Saint Cecilia. On her wedding day to Valerian, she sang in her heart to the Lord and she knew she was to remain a virgin; her husband consented to this request. During the reign of Emperor Marcus Aurelius (ca. 161-180), there were persecutions and Cecilia was number among the martyrs. Officials attempted to smother her with steam, she did not die. Then they proceeded to try and cut off her head, she did not die. While she lay, she in blood she was singing praises to God. She refused to die until she received Holy Communion. She is celebrated in allMajorChristianChurcheson November 22 and is one of seven women, excluding the Theotokos, commemorated by name in the Canon of the Mass.
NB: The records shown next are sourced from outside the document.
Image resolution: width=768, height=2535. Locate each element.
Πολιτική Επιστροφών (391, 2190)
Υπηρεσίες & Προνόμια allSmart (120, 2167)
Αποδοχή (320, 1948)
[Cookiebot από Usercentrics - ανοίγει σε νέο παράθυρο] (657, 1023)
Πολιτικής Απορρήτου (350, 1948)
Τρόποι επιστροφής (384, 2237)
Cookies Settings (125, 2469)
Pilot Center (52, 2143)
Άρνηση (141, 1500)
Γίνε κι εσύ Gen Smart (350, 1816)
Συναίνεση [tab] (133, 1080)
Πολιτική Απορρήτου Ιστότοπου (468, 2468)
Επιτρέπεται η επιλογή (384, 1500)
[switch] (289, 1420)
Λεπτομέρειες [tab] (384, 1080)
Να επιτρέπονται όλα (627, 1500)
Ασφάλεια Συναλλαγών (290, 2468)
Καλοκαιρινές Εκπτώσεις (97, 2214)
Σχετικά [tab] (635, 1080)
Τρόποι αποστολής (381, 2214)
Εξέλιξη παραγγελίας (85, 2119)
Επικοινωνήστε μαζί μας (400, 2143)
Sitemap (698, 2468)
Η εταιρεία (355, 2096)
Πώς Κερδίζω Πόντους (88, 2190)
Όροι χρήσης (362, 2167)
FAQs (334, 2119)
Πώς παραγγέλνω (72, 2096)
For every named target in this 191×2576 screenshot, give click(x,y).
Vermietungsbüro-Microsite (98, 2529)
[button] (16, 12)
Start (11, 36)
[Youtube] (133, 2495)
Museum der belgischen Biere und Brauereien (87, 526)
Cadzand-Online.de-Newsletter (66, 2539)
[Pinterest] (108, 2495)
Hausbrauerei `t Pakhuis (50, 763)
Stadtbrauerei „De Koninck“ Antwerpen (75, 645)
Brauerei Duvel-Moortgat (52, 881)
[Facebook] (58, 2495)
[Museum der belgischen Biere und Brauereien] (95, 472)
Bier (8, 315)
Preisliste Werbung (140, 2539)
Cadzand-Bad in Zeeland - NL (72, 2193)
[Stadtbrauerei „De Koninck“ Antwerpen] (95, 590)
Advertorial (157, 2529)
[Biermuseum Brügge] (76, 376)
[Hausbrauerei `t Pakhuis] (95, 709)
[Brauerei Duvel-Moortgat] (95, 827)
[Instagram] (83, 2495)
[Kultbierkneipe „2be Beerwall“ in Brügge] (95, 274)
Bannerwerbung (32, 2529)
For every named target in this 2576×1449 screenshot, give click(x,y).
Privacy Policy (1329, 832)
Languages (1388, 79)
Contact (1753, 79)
She is the patron saint of Musicians and Church Music. Saint Cecilia reminds me of my wife, in that she sings in her heart constantly.
I would love to also mention by name the following: Saint Olympias, Saint Melania the Elder, Saint Marcella, Saint Paula, Saint Felicitas, Saint Perpetua, Saint Agatha, Saint Lucy, Saint Agnes, Saint Brigid of Ireland and Saint Anastasia. These ladies and many others truly are the Mothers of the Church. How blessed we are to have had all of them live their lives in full devotion to the Triune God! Who would you add to this list? Please let me know and share your thoughts as to why.